Petitioner appears to complain of the harshness of section 874. We find petitioner's complaint to be without merit. The Commissioner faces many problems in trying to apply the Federal income tax to foreign persons. Blenheim, supra at 909. Unless a nonresident alien engaged in business in the United States advises the Commissioner of his income and deductions, the Commissioner may never learn of the foreign person's existence and may be unable to determine the correct amount of his taxable income. In recognition of the "fertile danger" to the orderly administration of the income tax as applied to nonresident aliens engaged in business in the United States, Congress conditioned its grant of deductions upon the filing of true and accurate returns. Blenheim, supra at 909; Brittingham v. Commissioner [Dec. 33,856], 66 T.C. 373, 408-409 (1976).

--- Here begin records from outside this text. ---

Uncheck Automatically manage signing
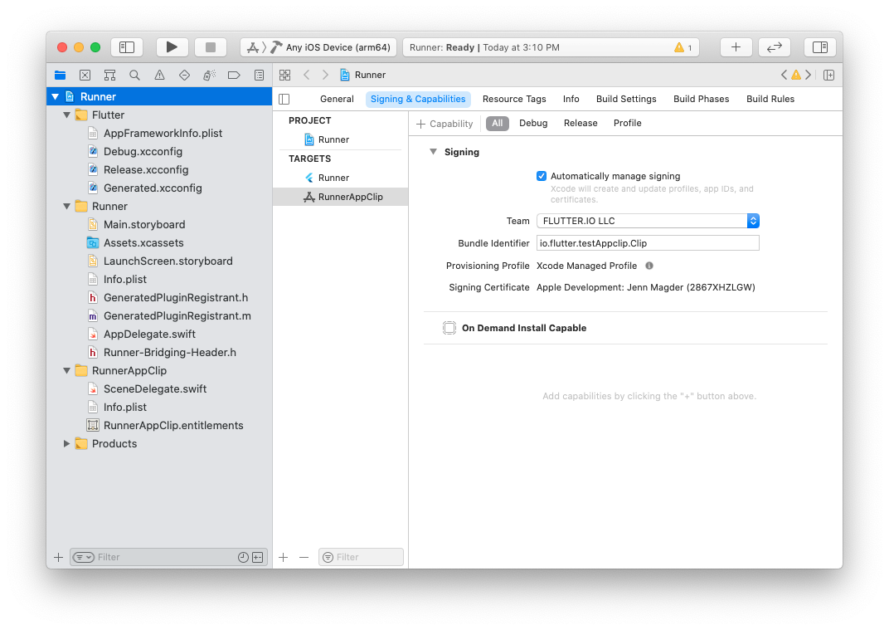889x630 pixels. [x=542, y=176]
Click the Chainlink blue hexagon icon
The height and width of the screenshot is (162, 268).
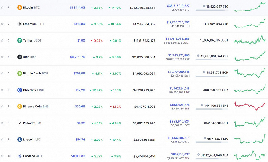pos(20,90)
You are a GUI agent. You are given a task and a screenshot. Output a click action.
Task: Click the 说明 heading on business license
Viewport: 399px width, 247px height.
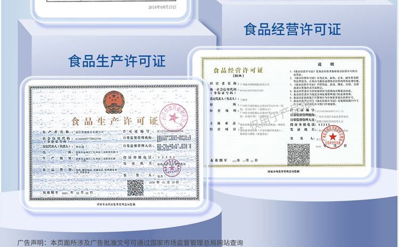323,63
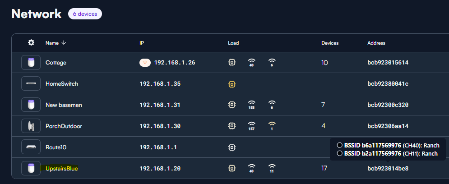Click the IP column header

(141, 43)
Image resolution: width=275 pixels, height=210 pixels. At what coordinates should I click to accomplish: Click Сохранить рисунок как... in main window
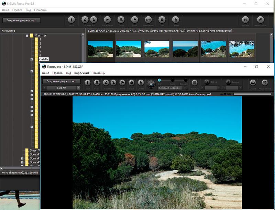tap(21, 20)
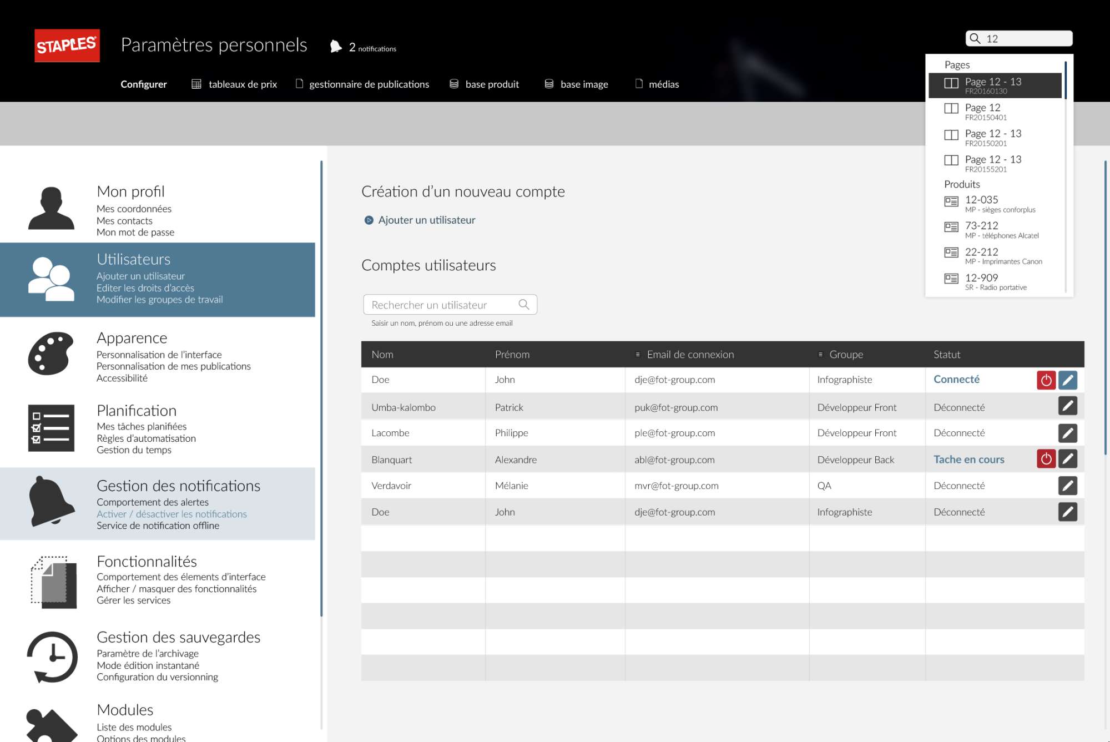Image resolution: width=1110 pixels, height=742 pixels.
Task: Click the Planification checklist icon
Action: tap(51, 428)
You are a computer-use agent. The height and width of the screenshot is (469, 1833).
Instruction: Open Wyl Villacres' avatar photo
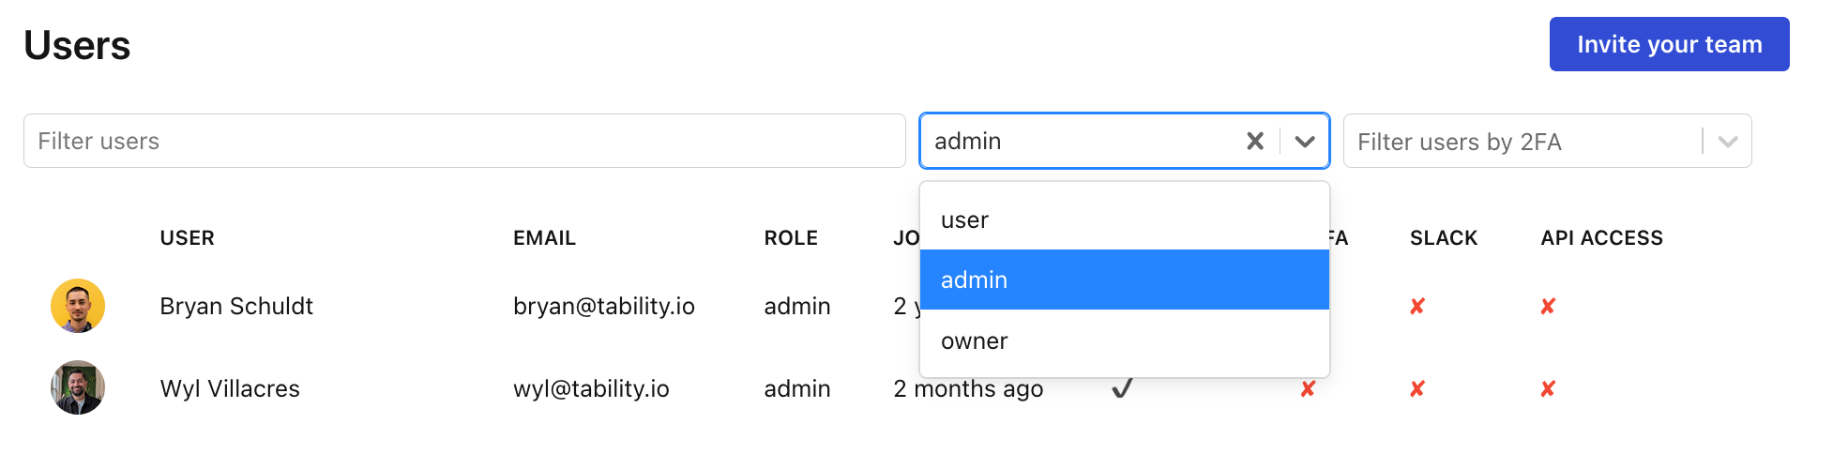[78, 387]
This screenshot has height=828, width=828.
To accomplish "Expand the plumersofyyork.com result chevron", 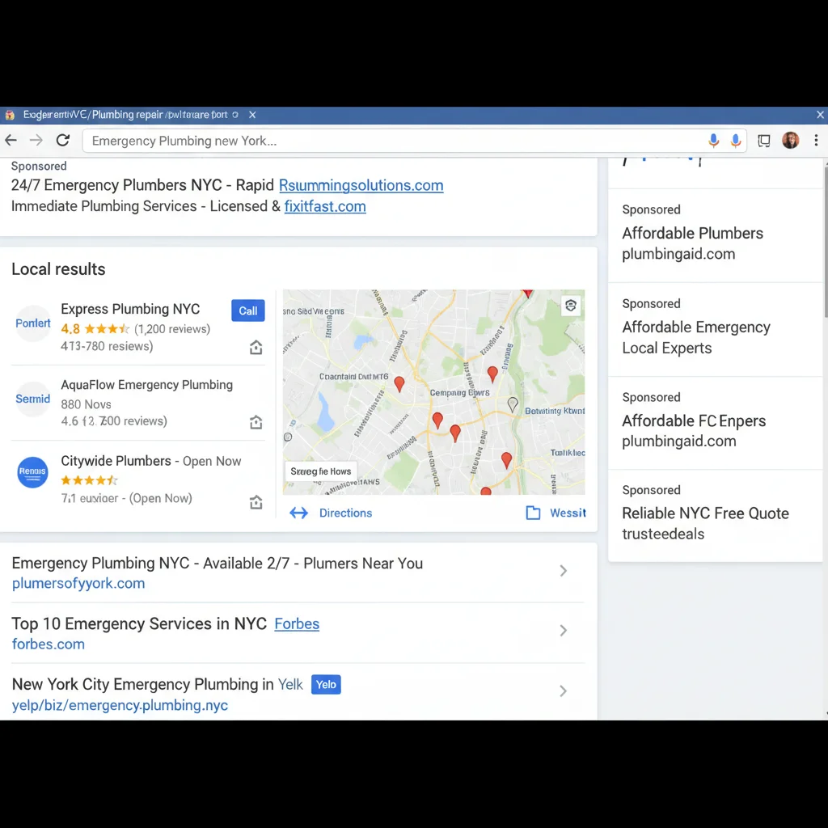I will (564, 570).
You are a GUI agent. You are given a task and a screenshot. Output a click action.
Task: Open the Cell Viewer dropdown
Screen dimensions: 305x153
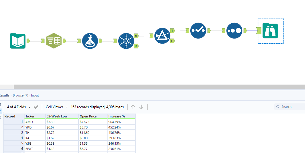56,107
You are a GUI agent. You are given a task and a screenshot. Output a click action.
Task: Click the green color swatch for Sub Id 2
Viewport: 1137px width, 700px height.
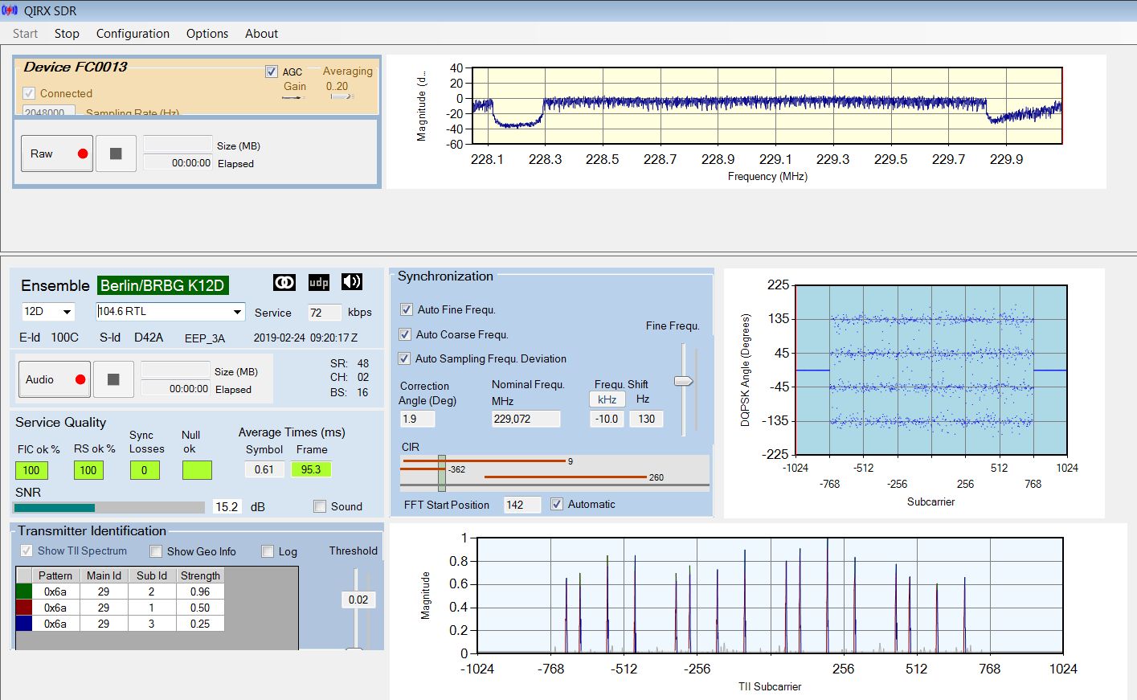(x=24, y=592)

In light of petitioner's failure to file timely returns for the taxable years 1988, 1989, 1990, 1991, and 1992, and the legal precedents, we cannot say that respondent's disallowance of petitioner's deductions in these years was unreasonable. Petitioner has not carried his burden of proving that the position of the United States was not substantially justified, and, as such, he is not entitled to reasonable litigation and administrative costs under section 7430. Accordingly, we need not reach the issues of: (1) Whether petitioner unreasonably protracted the proceeding; (2) whether petitioner complied with the net worth requirement; and (3) whether the requested costs and attorney's fees are reasonable.

Accordingly, petitioner's motion shall be denied.

An appropriate order will be issued, and a decision will be entered.